To do this, we can use the definition of convergence in a metric space: a sequence x(k) converges to x if for every ε>0, there exists an N such that for all k≥N, d(x(k),x)<ε. Now, let's consider the sequence x(k) defined in the problem. We can see that for any ε>0, there exists an N such that for all k≥N, d∞(x(k),x)<ε. However, for d1(x(k),x) to be less than ε, we would need k to be greater than 1/ε, which can never be satisfied for all ε>0. Therefore, x(k) does not converge to x by d∞, which contradicts the assumption that d1 and d∞ are equivalent.

This shows that the existence of x(k) in the counter example is not a result of the considerations on topology, but rather a result of the specific properties of d1 and d∞. The condition Ada(x,y)≤db(x,y)≤Bdb(x,y) is not a necessary condition for two metrics to be equivalent, as there are other ways to show that two metrics are not equivalent.

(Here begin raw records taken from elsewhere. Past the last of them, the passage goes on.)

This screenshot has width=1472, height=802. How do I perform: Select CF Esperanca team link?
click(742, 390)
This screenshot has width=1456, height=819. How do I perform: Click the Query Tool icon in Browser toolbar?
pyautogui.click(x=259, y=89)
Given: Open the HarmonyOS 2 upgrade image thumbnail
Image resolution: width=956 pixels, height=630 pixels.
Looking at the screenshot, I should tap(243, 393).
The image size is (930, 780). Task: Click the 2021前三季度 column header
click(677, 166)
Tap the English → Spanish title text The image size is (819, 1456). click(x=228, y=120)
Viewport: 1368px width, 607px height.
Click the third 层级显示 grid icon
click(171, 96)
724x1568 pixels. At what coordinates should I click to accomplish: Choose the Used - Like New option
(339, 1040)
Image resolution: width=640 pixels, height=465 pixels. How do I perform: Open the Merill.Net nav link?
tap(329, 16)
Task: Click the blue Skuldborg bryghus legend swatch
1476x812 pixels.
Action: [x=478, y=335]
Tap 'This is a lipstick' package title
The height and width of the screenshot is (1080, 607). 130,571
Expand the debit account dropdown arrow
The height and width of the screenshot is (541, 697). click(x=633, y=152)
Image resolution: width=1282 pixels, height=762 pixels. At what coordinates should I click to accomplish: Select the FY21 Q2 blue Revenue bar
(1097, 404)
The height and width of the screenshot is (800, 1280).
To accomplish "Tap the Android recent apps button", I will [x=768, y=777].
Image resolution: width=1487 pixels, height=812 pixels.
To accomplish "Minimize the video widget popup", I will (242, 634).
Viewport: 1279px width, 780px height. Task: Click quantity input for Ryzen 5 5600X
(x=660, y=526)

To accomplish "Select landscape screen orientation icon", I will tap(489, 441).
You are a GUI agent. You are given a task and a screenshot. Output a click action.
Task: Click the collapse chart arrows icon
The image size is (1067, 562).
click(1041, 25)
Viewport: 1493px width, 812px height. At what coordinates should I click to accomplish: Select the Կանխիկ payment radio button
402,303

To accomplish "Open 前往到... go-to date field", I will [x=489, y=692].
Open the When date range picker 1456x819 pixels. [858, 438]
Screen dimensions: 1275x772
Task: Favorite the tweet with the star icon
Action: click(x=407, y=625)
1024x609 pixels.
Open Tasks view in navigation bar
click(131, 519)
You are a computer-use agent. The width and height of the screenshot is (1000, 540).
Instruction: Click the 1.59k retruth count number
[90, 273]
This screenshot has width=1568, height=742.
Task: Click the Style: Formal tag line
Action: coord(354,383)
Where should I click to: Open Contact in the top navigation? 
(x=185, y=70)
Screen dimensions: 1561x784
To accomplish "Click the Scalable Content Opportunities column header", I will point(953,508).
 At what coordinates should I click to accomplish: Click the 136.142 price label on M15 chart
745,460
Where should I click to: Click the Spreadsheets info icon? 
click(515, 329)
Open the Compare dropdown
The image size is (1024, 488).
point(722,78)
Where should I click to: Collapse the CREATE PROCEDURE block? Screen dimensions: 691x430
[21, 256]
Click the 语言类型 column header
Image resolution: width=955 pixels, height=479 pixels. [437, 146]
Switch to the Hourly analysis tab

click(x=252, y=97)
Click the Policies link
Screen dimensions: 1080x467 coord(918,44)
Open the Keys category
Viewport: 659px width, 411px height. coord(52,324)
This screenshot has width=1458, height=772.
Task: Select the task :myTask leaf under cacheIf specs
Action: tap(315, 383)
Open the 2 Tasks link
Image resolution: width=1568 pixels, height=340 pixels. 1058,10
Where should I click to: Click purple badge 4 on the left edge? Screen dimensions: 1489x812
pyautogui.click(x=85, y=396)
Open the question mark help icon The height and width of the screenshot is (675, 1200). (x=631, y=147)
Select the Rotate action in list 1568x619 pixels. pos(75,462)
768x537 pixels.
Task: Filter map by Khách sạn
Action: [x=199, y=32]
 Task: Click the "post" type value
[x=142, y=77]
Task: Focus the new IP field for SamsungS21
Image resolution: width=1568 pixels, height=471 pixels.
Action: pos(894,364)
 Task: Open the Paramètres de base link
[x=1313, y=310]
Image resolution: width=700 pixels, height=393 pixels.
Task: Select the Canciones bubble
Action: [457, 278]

In conclusion, the existence of x(k) in the counter example is a result of the specific properties of d1 and d∞, and not a result of the considerations on topology. The condition Ada(x,y)≤db(x,y)≤Bdb(x,y) is not a necessary condition for two metrics to be equivalent, as there are other ways to show that two metrics are not equivalent. The original problem from Tao's Real Analysis can be solved without using a counter example, by using general considerations on topology.